But this piece gives me some hope. This is one of his most classically orchestrated pieces in a long while, and his strengths for really good melodic writing for orchestra and choir really shone here. It gives me hope that Patty Jenkins was able to reign in some of his more grating, electronically-driven habits we hear so much in his modern works. I can only hope that the rest of the score is like this - and I'd even accept more straight 80s synth-pop/rock fare for the majority of the score, given the setting - than what he usually puts out.


----------



## TGV (Aug 24, 2020)

I only hear simple music, and even the sound is not right: it sounds rather empty in the middle; not full-bodied at all.


----------



## Kent (Aug 24, 2020)

TGV said:


> I only hear simple music, and even the sound is not right: it sounds rather empty in the middle; not full-bodied at all.


Don't know what to tell you, because this is what it looks like:




16k cutoff because of YouTube, but it's definitely a full-bodied mix with, if anything, a mid-*bump.*


----------



## KEM (Aug 25, 2020)

Very fun track, starts off how I’d expect a modern HZ score to start but quickly turns into song completely different.


----------



## jononotbono (Aug 25, 2020)

TGV said:


> I only hear simple music



I don’t really understand this comment. It’s like judging music because it’s simple or complicated. I don’t understand how either matter and why there would be any importance in how the music makes me feel. I listen to this piece of music and just feel great. Fair enough, we listen to things in our own way. Of course.


----------



## D Halgren (Aug 25, 2020)

jononotbono said:


> I don’t really understand this comment. It’s like judging music because it’s simple or complicated. I don’t understand how either matter and why there would be any importance in how the music makes me feel. I listen to this piece of music and just feel great. Fair enough, we listen to things in our own way.
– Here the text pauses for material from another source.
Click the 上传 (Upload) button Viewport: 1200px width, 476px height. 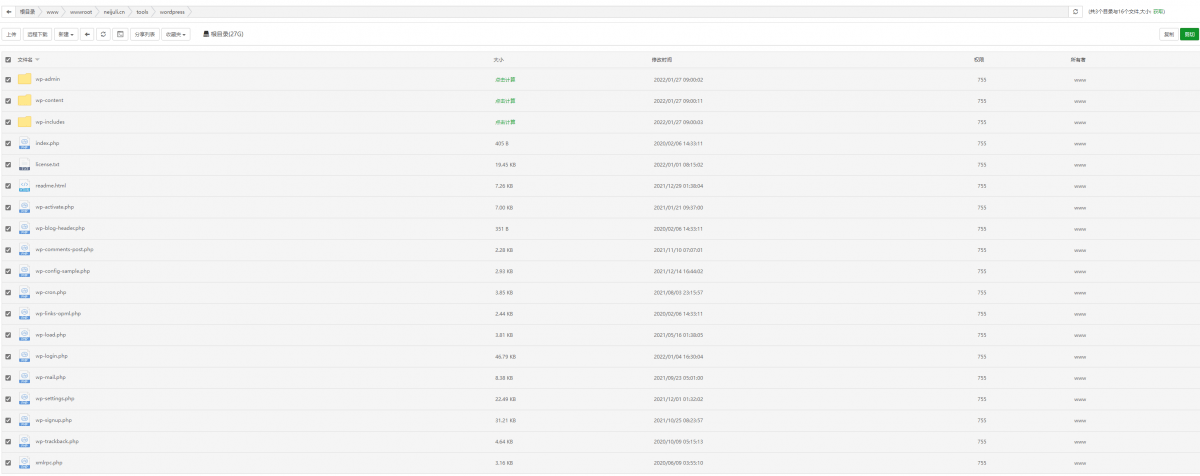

Of course.


Don't feed the troll, Luke


----------



## Arbee (Aug 25, 2020)

jononotbono said:


> I'll just leave this rather amazing piece of music here!



I'm not over-thinking it, I just LOVE this!


----------



## jononotbono (Aug 25, 2020)

dcoscina said:


> Listened again on my AT-R70 open back headphones (the best cans I've ever owned IMO) and DAMN, this is a terrific track. Really tight, plays so well.... I think I will skip the film and just buy the score. The trailers do not make it look very good which is a pity because I love Gal Gadot....



You like this track, you love Gal Godot. Why would you not want to watch it? Treat yourself and watch the film!

I personally can’t wait for it!


----------



## dcoscina (Aug 25, 2020)

jononotbono said:


> You like this track, you love Gal Godot. Why would you not want to watch it? Treat yourself and watch the film!
> 
> I personally can’t wait for it!


Trailers can be misleading too. I remember thinking Thelma and Louise looked really silly until a friend told me to see it and boy was he right- a great film and flat out serious in tone for the most part.

and did i Mention I love Gal Gadot?


----------



## limaj_daas (Aug 26, 2020)

I quite liked it! My favorite part was at around 1:11 when all the mid/low-end build up drops to highlight the choral section. Excellent management of frequency real-estate since all of that low end comes back just four bars later but you're still left focusing on the choral melody because of that earlier highlight. Also, it reminded me a lot of Vangelis but more playful and joyous. Best of all, it had a very 80s vibe which I imagine is quite intentional.


----------



## MA-Simon (Aug 26, 2020)

I like it!

The "S-hissing"-is a bit disctracting in the choir. Does however work as a nice effect though. Almost like whispering.

What I do not like is what they did to Gal Gadot in that cover image. Almost unrecognizable facial features. To much photoshop? Maybe just an unusual timid pose.


----------



## José Herring (Aug 26, 2020)

MA-Simon said:


> What I do not like is what they did to Gal Gadot in that cover image. Almost unrecognizable facial features. To much photoshop? Maybe just an unusual timid pose.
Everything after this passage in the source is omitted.